The Backbone network employs a Unet architecture that shares a structural configuration with Stable Diffusion itself. Temporal modules are added to orchestrate changes over the duration of the generated video, and the aforementioned implementation of ReferenceNet runs parallel to the backbone, obtaining reference features simultaneously, and constantly monitoring the maintenance of the ID throughout the rendered video.

Since the authors’ implementation of Stable Diffusion has no text component, the cross-attention layers in the system were modified to accept reference features from the ReferenceNet implementation, instead of text embeddings.
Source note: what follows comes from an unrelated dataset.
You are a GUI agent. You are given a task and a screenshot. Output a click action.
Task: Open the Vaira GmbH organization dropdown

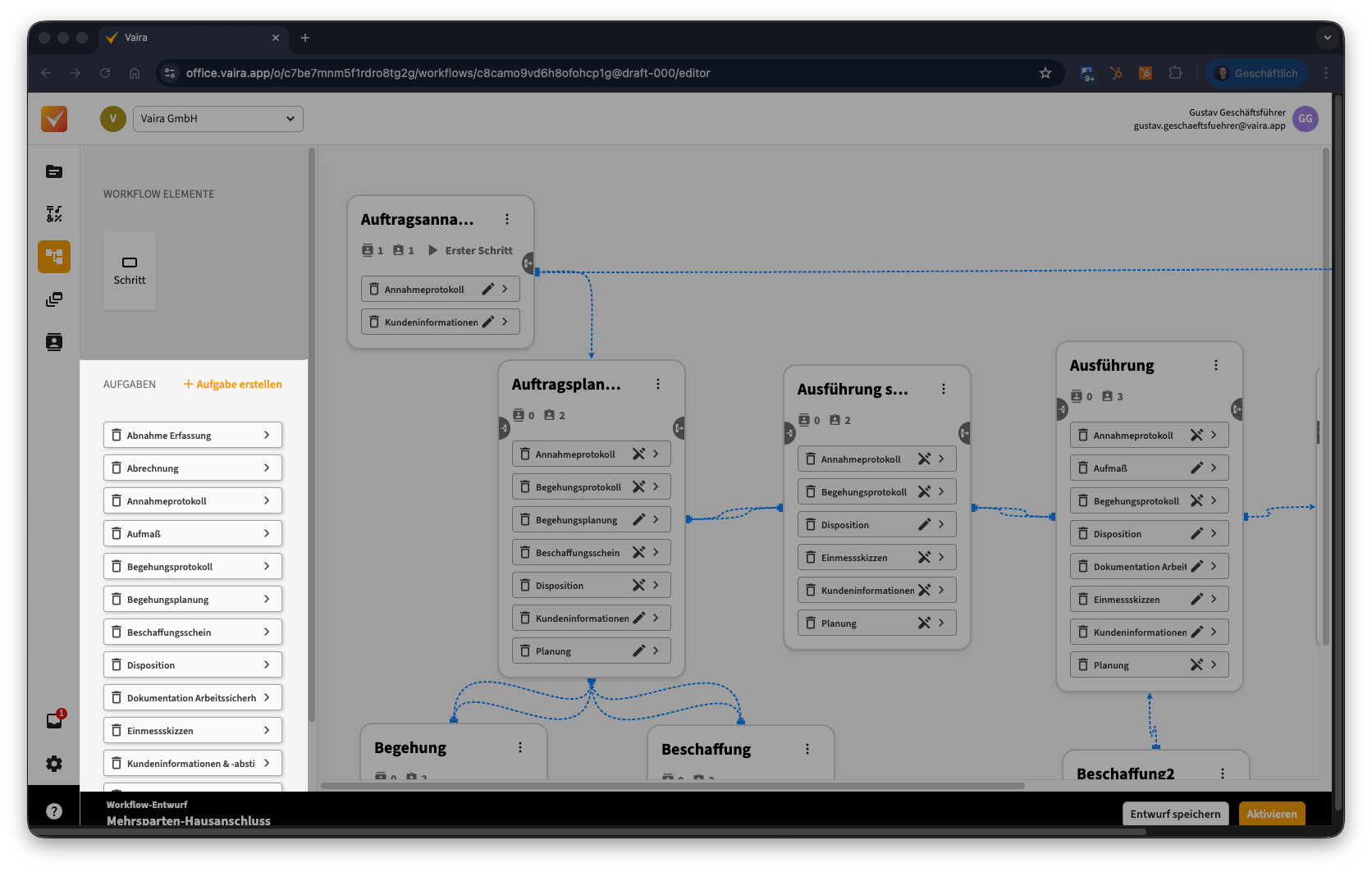click(217, 119)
Therefore EMO’s implementation of Stable Diffusion no longer operates as a text-to-image model, but as a feature-to-image model.

Audio

For extraction of audio features, the pre-trained wav2vec network is used, and the features concatenated to provide the final audio representation embedding. At render time, the original audio will naturally be attached to the output video, but will by that stage have been decomposed into multiple sets of features that define the way the face is created in temporal space.

In a similar method to optical flow, and other temporal procedures that ‘look ahead’ in the upcoming frames in order to condition the current frame, the features of nearby frames are concatenated, so that the current frame has temporal coherence with its neighbors.

The authors state:

‘To inject the voice features into the generation procedure, we add audio-attention layers performing a cross attention mechanism between the latent code and [the initial generation] after each ref-attention layers in the Backbone Network.’

Click to play (FEATURES SOUND). Speech and then singing, combined in this clip processed by EMO from the source photo on the left.

ReferenceNet

The authors state that the ReferenceNet structure is identical to the (SD) backbone network, and is key to the efficacy of the system. Citing the Animate Anyone and TryOnDiffusion projects, the researchers observe:

‘Prior research has underscored the profound influence of utilizing analogous structures in maintaining the consistency of the target object’s identity. In our study, both the ReferenceNet and the Backbone Network inherit weights from the original SD UNet. The image of the target character is inputted into the ReferenceNet to extract the reference feature maps outputs from the self-attention layers.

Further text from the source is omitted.